Textos que tecem vida

Nesse contexto complexo e desafiador, o que Francisco quer despertar são “histórias que constroem, não destroem; histórias que ajudam a redescobrir as raízes e a força para avançarmos juntos ”. O Papa convida a procurar "histórias construtivas, que ligam os aspectos sociais e o tecido cultural". Narrativas cheias de beleza, bondade, verdade. Textos que tecem relacionamentos. Textos da vida que recompõem os “apodrecimentos” sociais, culturais, políticos e econômicos que são cada vez mais evidentes e profundos. Esta não é uma tarefa fácil, e Francisco sabe que "precisamos de paciência e discernimento para redescobrir histórias que nos ajudam a não perder o fio entre as muitas lacerações de hoje"; Por esse motivo, ele oferece como exemplo o "Narrador por excelência" - o próprio Deus encarnado em Jesus - e a "História das histórias" - as Escrituras. Aqui, vale mencionar o próprio Francisco na íntegra, em um parágrafo que é a melhor “síntese narrativa” de toda a mensagem: “O título desta Mensagem é retirado do livro de Êxodo, um relato bíblico fundamental, no qual Deus intervém na história de seu povo. De fato, quando os filhos de Israel foram escravizados, clamaram a Deus, Ele os ouviu e lembrou: «Deus lembrou sua aliança com Abraão, Isaac e Jacó. Deus notou os filhos de Israel e apareceu a eles »(Êx 2, 24-25). A libertação da opressão brota da memória de Deus, que ocorre através de sinais e maravilhas. É então que o Senhor revela a Moisés o significado de todos esses sinais: «Para que você possa contar [y grabar en la memoria] de seus filhos e netos […] os sinais que eu fiz no meio deles. Dessa maneira, você saberá que eu sou o Senhor »(Êx 10,2). A experiência do êxodo nos ensina que o conhecimento de Deus é transmitido acima de tudo, dizendo, de geração em geração, como Ele continua a se fazer presente. O Deus da vida se comunica contando a vida. ” A narrativa cristã, portanto, nasce da experiência de um Deus que tem memória, de um Deus que "re-amarra" (uma palavra que, como o Papa recorda, significa "levar ao coração, 'escrever' no coração"). ”). O próprio Deus se lembra e escreve em seu coração a aliança com seu povo. Essa memória é narrada por Deus ao seu povo e, assim, ele os liberta. "O Deus da vida se comunica contando a vida", na bela expressão de Francisco. "Deus se entrelaçou pessoalmente em nossa humanidade, continua o papa, dando-nos uma nova maneira de tecer nossas histórias"
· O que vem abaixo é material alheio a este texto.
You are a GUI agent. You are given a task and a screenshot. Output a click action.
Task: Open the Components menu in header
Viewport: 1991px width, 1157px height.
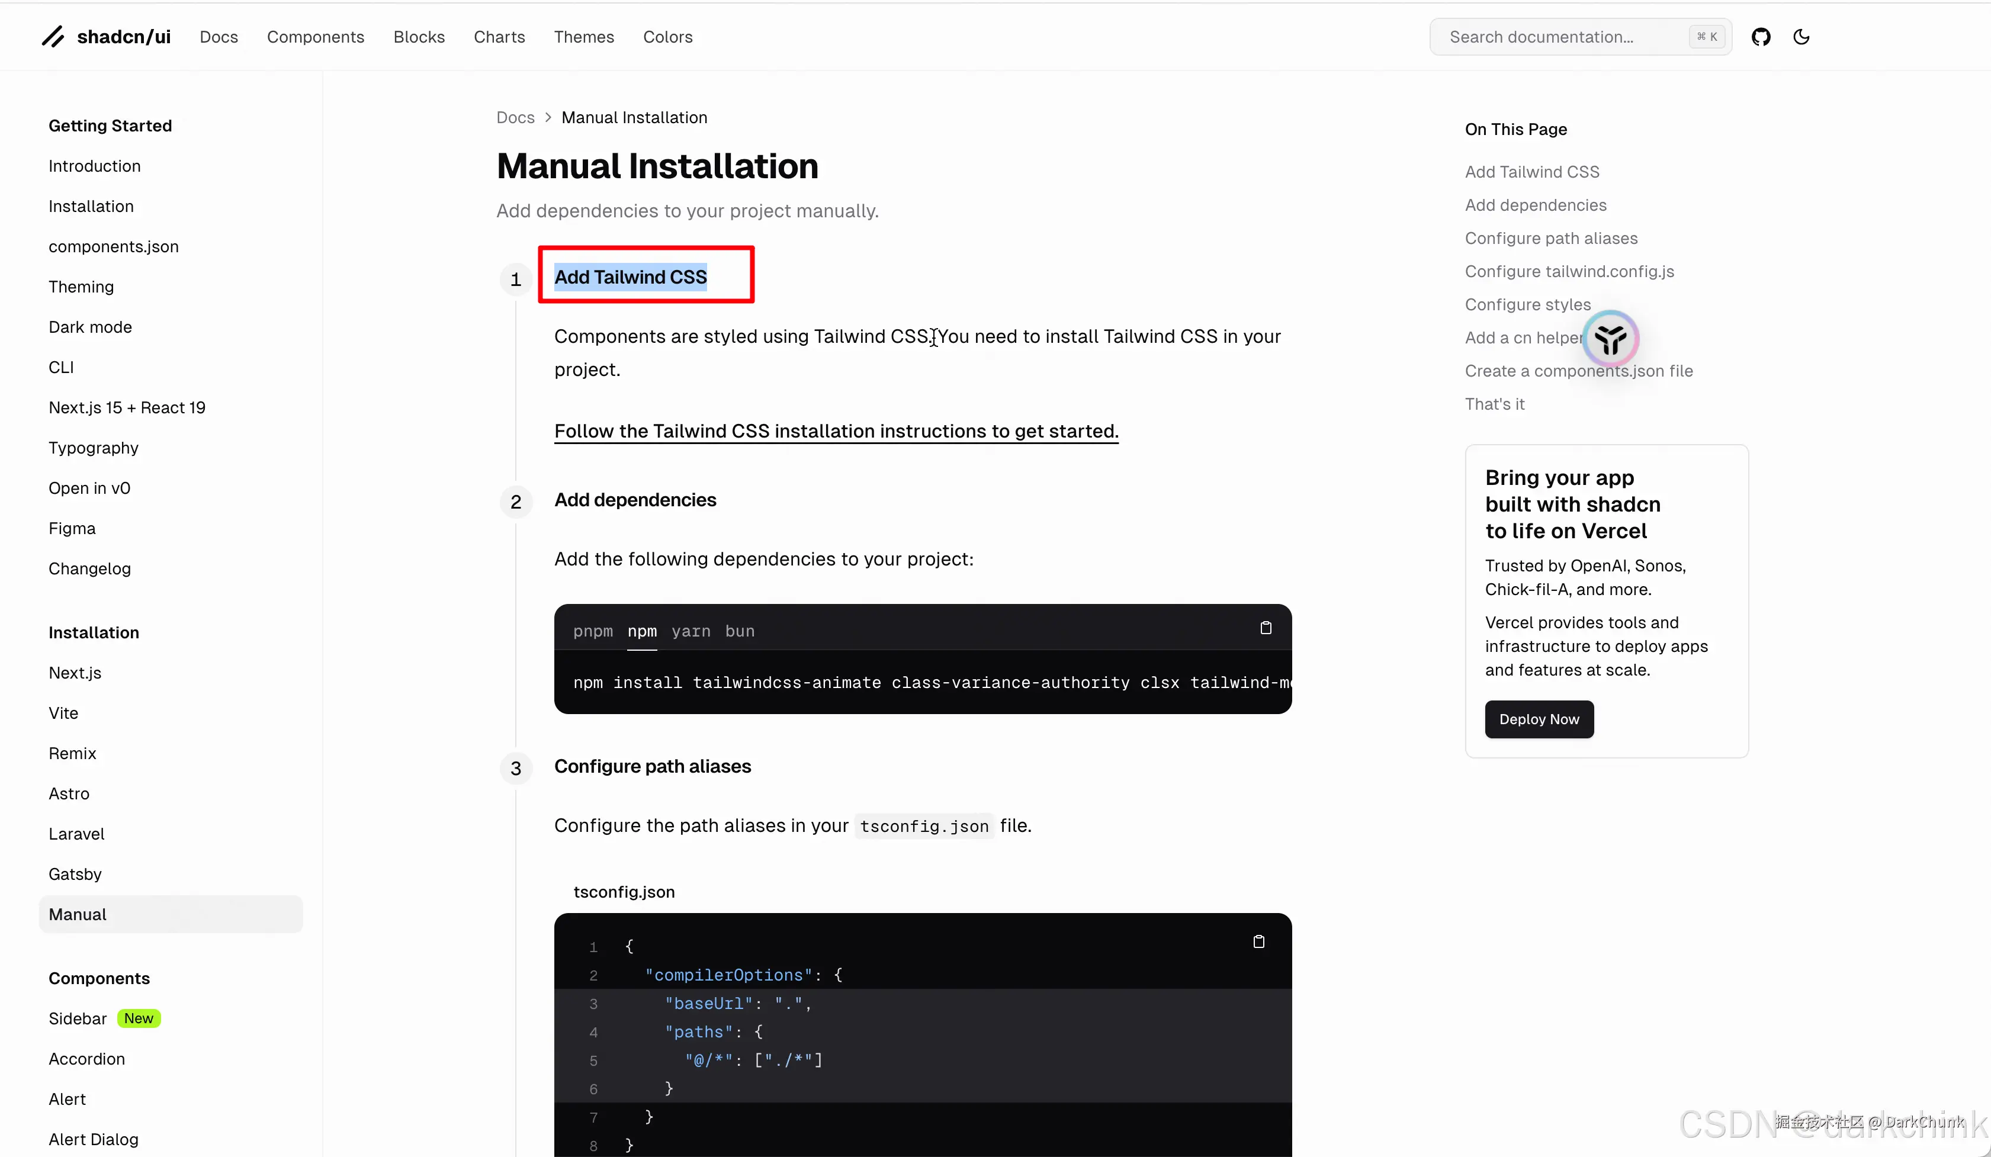pyautogui.click(x=315, y=37)
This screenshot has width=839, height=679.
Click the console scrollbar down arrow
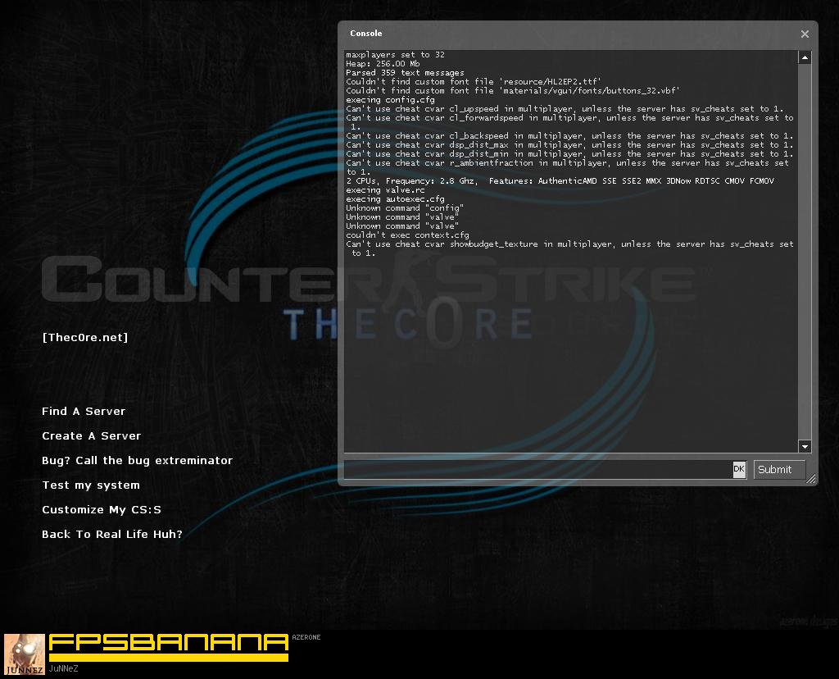click(x=805, y=446)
As histórias do "Narrador por excelência"

Jesus também seguiu esse mesmo estilo comunicativo, narrando a salvação da vida cotidiana das pessoas. Os Evangelhos nos mostram que Jesus procurou comunicar às pessoas a força da vida do Reino de Deus recorrendo a histórias, contos, narrativas, "narrativas". "Tudo isso Jesus disse à multidão por meio de parábolas, e ele não lhes falou sem parábolas" (Mateus 13:34). Ele não recorreu aos mais altos padrões de estilística retórica, nem às mais avançadas técnicas de expressão oral de seu tempo. Ele falava a linguagem do povo, com um gênero discursivo simples: parábolas, usando como elementos de referência o cotidiano das pessoas, como relações humanas, festas, ovelhas, campo, pérola, fermento, moeda , a vinha, a figueira ... Assim, "transmediou" a história e a memória do passado para ressignificar a vida presente.
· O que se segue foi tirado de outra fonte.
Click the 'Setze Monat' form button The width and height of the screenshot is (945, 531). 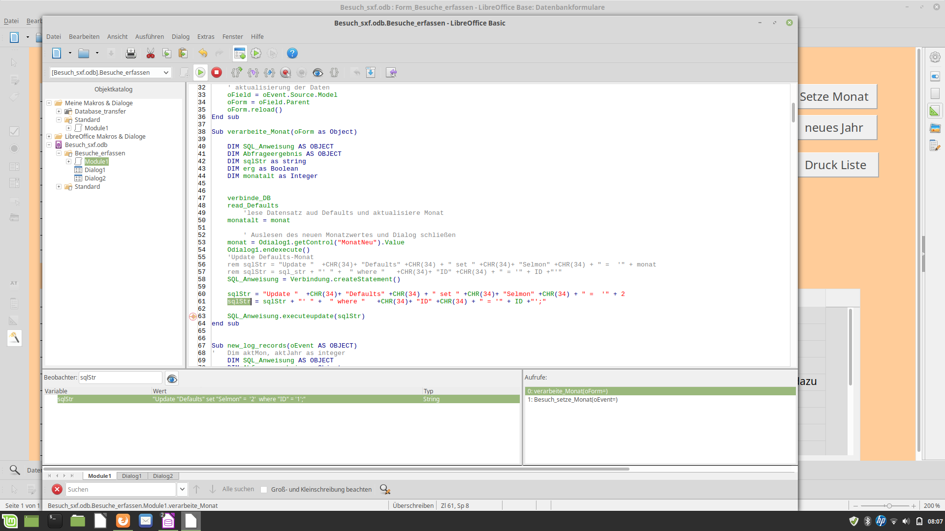click(835, 97)
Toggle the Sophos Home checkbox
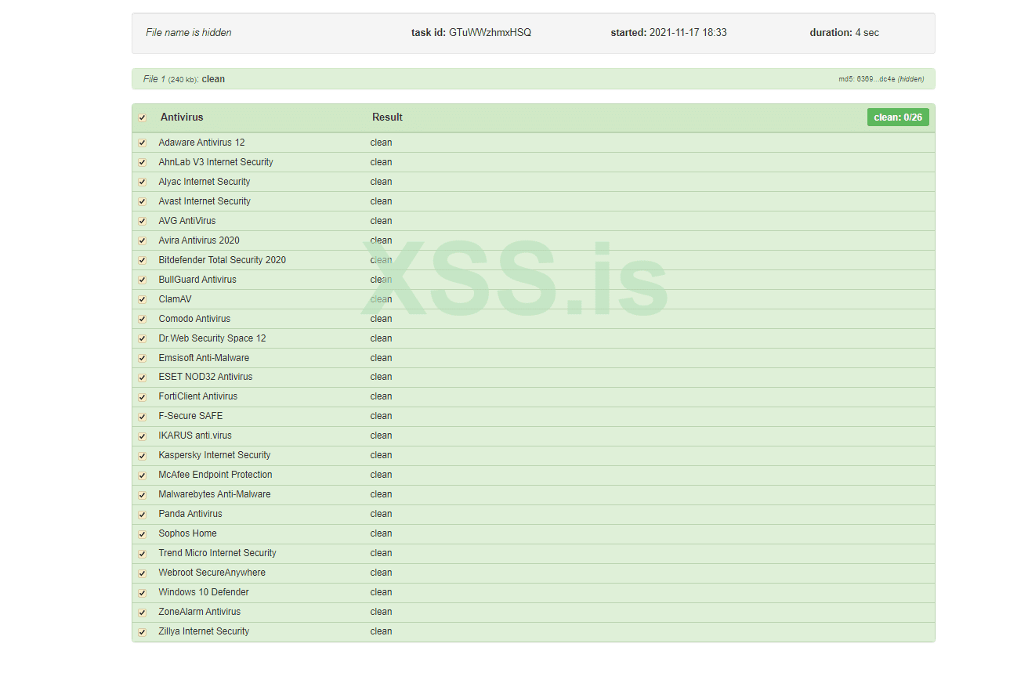The height and width of the screenshot is (676, 1028). (x=142, y=534)
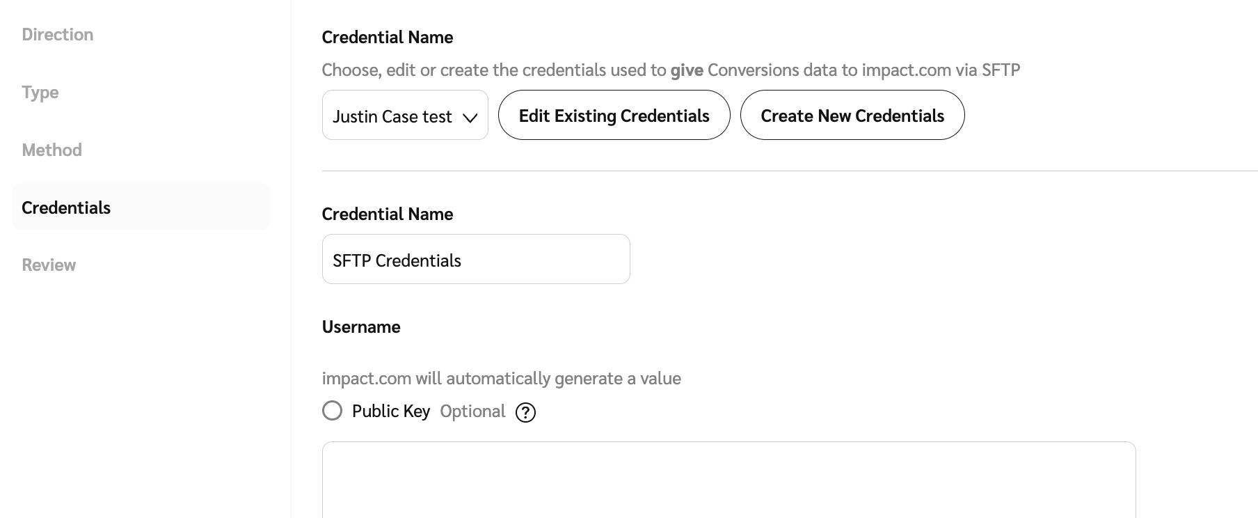This screenshot has width=1258, height=518.
Task: Focus the SFTP Credentials name field
Action: click(475, 260)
Mas os evangelhos também apontam: "Os discípulos foram até ele e disseram: 'Por que você está falando com eles por parábolas?' Ele respondeu: «Você foi concedido a conhecer os mistérios do Reino dos Céus, mas não eles. (...) Por isso lhes falo por parábolas: porque olham e não vêem, ouvem e não ouvem ou não entendem »” (Mateus 13,10-14). A parábola, ao tentar expor e revelar realidades complexas narrando coisas simples, diz tudo para quem está disposto a ouvir, mas não diz nada para quem fecha os ouvidos. As parábolas dão aos ouvintes a liberdade de aceitar ou não essas histórias, bem como de relacioná-las com a vida pessoal de cada uma. Somente "quem tem ouvidos para ouvir" ouve (cf. Mateus 13.9).
"Aqui a vida se torna história e, então, para quem a ouve, a história se torna vida: essa narração entra na vida de quem a ouve e a transforma", diz o Papa esplendidamente. A força de uma história, de uma história, de uma narração é expressa em sua capacidade de transformação, para gerar mudanças na realidade do mundo, literalmente "meios de comunicação", isto é, além de todo e qualquer meio. Uma história exemplar possui uma força transformadora da realidade, sempre "superior à idéia" narrada, contada e relatada (cf. Evangelii gaudium, 231). E as parábolas de Jesus são um exemplo de comunicação que questiona, surpreende, subverte: é outro olhar para a realidade que leva o ouvinte a viver a realidade de maneira diferente. Assim, os Evangelhos não apenas nos "informam" de Jesus, mas também nos "realizam" nEle, nos tornam semelhantes a Ele, como Francisco afirma citando Bento XVI: "O Evangelho não é apenas uma comunicação de coisas que são eles podem saber, mas uma comunicação que envolve fatos e muda a vida ”.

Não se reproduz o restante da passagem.